Given data:
<<<<

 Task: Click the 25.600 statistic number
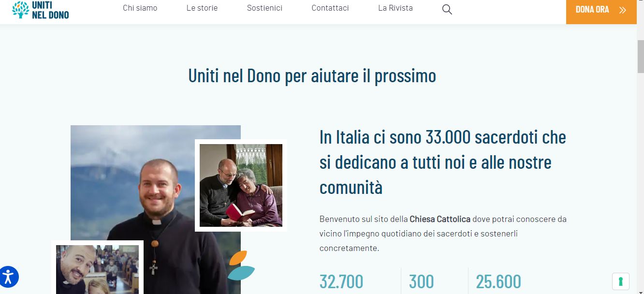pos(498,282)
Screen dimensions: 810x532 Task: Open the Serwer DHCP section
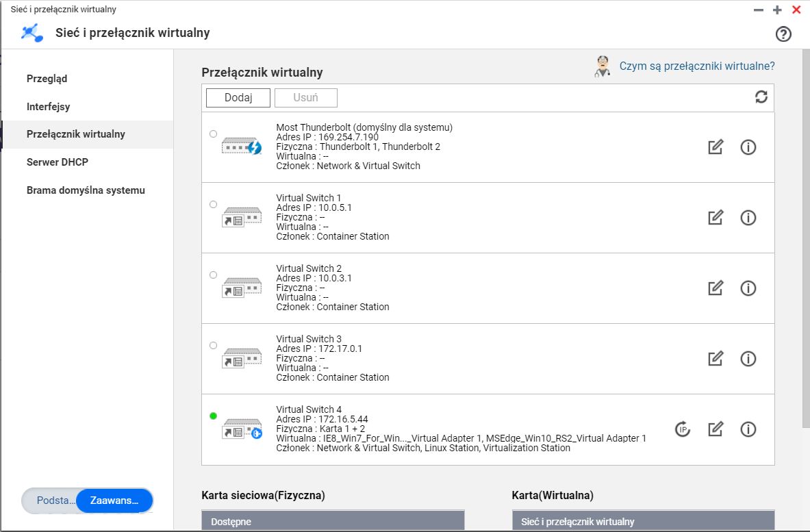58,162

>>>>
<<<<

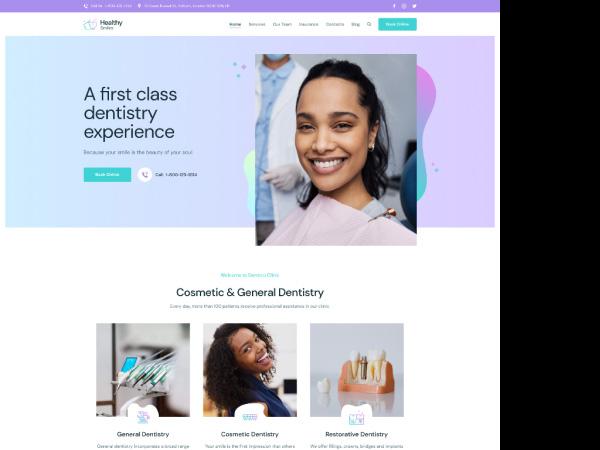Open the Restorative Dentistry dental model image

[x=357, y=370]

>>>>
<<<<

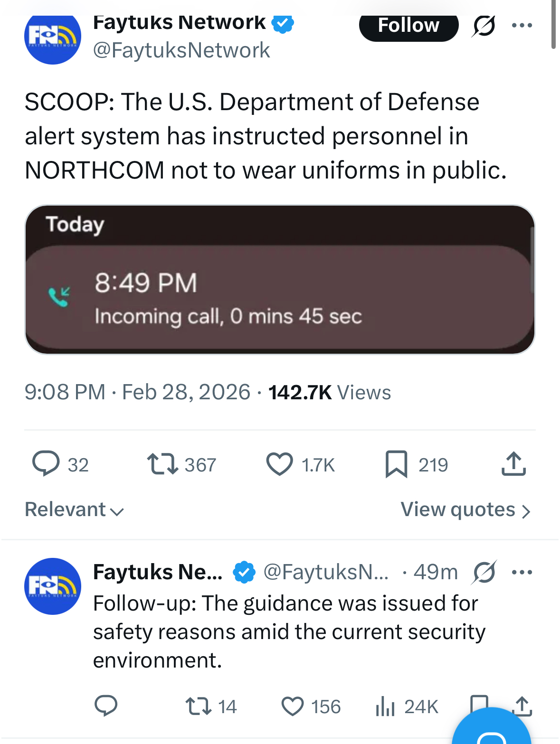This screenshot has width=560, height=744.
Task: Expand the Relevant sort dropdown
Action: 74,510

>>>>

Task details: Repeat the lines of the records between the line holding "Open the Restorative" and the line holding "[x=357, y=370]", inclusive, leaving out the pictures.

Written reply:
Open the Restorative Dentistry dental model image

[x=357, y=370]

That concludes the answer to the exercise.